### INSTRUCTION
Copy the records below word for word, starting at the line that contains "The height and" and ending with the line that contains "(x=465, y=217)".

### PROVIDED MATERIAL

====================

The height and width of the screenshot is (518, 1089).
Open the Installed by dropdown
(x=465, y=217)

====================

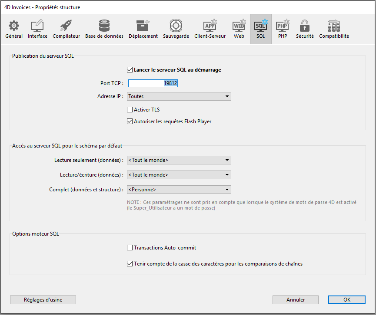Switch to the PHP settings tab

====================

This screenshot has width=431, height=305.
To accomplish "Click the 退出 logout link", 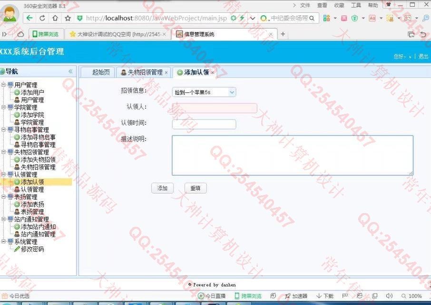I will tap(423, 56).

====================

### ANSWER FOR THE TASK
The height and width of the screenshot is (518, 1089).
Open the Installed by dropdown
(x=465, y=217)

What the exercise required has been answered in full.